But there is more. The aspect that most vividly reignites her image/memories of her father is the sweet smell of cherry flavored Swisser cigars that both Shindo and her father share. This association allows us to put Sakura’s interest into Shindo in another perspective. Not only does Sakura attempt to realize a position akin to the position of a mother/wife within this constellation, she also, unconsciously, sees Shindo as a reimagined version of her father. Put in other words, in Shindo she seemingly finds the possibility to love, beyond Shindo, a certain fantasmatic version of her father, a father she felt she never had (Narra-note 1, Narra-note 2 (spoiler)). The shocking and unexpected end of Good-bye – an ending that will leave you speechless, underlines this oedipal dynamic most clearly.

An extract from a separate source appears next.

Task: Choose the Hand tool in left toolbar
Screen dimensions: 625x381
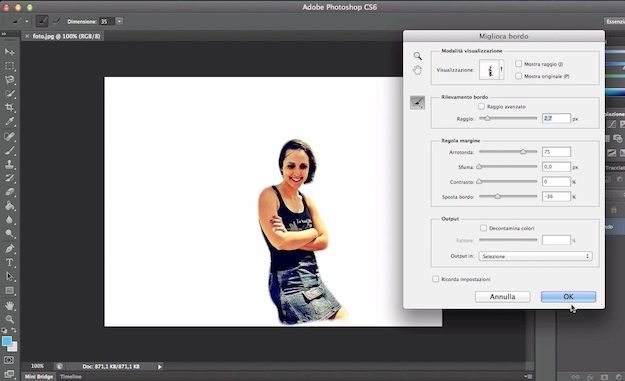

The framing of Good-bye consists of a pretty standard mix – providing the usual mix between fixity and motion. While at a cinematographical level the narrative does not offer anything special, the narrative’s visual composition does, due to its dynamism, offer a pleasant visual support for the unfolding of the narrative.
The true strength of the narrative lies, in fact, somewhere else. It lies in the successful capturing of the children as they are, i.e. their playfulness, their spontaneousness, and their pureness. By successfully framing children in a natural way – note the use of shaky framing, Miyazaki is immediately able to infuse her narrative with a variety of endearing and heartwarming moments.

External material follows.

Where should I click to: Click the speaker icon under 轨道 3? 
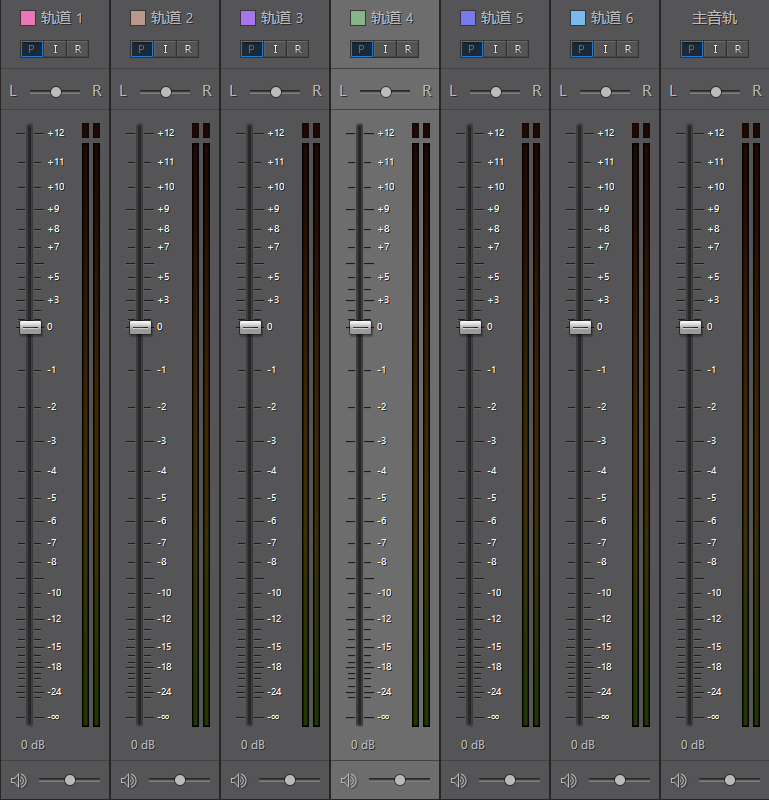point(238,780)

Aya Miyazaki’s splendid narrative will shock spectators. Not because it offers gore, gallons of blood and an abundance of decapitations, but due to uncompromising way by which Miyazaki explores the oedipal problematic. With a fine sense of subtlety – at the level of the script and directing, Miyazaki guides Sakura and the spectator towards the unresolved truth of her childhood, an unresolved truth she, apparently, has no problem in accepting.
Notes
Psycho-note 1: Sakura is as much concerned with the problem of being the phallus for a fatherly figure as well as the phallic quality the fatherly figure has as such.
Narra-note 1: When Sakura notes that Shindo’s handwriting is nice, one should not take this too literally. While his handwriting may very well be nice, the fact that Sakura notices this is function of the association between Shindo and Sakura’s father.
Narra-note 2: That Sakura and Shindo do not go further than a kiss – that it thus ends with a good-bye – is caused by Sakura’s perceived failure to replace Sakura’s mother. She is, once again, confronted with her replaceability and with the fact that, for the child, the mother as symbolic instance remains irreplaceable.